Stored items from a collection
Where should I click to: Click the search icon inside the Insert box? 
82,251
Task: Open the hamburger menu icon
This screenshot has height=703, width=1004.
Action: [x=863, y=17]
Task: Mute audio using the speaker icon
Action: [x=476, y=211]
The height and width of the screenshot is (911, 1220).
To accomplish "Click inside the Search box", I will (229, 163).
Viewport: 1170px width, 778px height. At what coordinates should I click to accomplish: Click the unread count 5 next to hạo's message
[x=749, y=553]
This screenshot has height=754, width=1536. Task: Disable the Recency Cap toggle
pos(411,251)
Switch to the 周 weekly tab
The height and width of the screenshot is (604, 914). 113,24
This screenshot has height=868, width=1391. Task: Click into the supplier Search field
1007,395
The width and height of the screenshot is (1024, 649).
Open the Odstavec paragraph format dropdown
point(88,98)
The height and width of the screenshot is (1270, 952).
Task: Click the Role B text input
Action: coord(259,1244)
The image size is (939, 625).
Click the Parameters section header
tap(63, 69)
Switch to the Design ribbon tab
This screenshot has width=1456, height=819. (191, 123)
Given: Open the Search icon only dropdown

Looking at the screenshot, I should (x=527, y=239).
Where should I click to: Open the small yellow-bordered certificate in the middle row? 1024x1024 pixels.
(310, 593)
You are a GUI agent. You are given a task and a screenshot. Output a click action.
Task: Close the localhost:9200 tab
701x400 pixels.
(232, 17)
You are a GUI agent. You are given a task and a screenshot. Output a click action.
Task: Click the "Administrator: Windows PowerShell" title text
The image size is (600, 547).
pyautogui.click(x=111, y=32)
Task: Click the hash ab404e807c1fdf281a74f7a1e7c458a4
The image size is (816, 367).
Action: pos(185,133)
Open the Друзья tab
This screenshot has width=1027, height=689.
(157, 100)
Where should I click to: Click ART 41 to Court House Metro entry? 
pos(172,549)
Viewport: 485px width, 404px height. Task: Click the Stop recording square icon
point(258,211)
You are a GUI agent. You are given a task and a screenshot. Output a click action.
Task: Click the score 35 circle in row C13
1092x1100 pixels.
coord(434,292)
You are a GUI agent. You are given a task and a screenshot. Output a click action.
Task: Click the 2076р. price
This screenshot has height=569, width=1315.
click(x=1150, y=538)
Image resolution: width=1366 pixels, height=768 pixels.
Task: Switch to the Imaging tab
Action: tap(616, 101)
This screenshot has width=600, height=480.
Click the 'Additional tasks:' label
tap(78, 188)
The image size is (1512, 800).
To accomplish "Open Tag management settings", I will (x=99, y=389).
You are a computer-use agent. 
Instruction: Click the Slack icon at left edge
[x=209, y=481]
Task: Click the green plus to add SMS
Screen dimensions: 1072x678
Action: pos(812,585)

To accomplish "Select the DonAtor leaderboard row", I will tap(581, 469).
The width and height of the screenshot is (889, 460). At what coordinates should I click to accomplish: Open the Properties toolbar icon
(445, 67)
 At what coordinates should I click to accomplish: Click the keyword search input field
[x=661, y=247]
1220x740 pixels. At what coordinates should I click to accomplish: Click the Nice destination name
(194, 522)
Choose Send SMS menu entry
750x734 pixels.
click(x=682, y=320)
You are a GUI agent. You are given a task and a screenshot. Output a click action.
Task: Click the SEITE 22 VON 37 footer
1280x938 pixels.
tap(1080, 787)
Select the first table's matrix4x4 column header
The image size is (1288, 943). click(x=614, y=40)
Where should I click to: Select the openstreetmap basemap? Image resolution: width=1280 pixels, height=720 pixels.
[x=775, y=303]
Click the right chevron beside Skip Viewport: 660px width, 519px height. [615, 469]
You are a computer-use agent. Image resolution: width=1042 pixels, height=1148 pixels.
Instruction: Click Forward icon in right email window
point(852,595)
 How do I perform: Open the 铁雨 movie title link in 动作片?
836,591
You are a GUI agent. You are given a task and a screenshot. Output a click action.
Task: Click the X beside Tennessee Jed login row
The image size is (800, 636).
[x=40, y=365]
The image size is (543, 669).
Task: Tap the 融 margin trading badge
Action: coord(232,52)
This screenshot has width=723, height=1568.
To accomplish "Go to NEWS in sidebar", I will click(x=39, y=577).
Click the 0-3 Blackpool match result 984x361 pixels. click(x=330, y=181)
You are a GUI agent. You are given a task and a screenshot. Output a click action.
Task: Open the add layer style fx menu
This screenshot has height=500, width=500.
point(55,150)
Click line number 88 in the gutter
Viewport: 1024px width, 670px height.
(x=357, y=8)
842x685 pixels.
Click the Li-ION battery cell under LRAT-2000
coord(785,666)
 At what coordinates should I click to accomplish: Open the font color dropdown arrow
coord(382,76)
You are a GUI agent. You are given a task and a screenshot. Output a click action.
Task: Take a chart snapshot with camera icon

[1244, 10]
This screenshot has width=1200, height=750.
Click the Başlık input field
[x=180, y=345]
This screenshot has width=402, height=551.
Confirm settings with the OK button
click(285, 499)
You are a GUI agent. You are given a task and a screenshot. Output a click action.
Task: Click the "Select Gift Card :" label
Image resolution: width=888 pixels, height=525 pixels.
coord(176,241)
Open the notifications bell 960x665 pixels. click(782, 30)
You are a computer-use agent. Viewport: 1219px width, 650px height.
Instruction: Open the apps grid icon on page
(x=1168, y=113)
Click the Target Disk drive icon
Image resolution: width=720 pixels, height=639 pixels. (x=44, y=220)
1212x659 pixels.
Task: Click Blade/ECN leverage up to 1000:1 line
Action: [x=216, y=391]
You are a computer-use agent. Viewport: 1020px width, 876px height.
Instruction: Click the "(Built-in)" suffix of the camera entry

▶ **To do**: Search the records for the word "will" and copy out every line that holds it.

▶ **Your solution**:
To accomplish "Click inside the Search box", I will (229, 163).
To accomplish "Open Tag management settings", I will (x=99, y=389).
To accomplish "Select the DonAtor leaderboard row", I will tap(581, 469).
To accomplish "Go to NEWS in sidebar", I will click(x=39, y=577).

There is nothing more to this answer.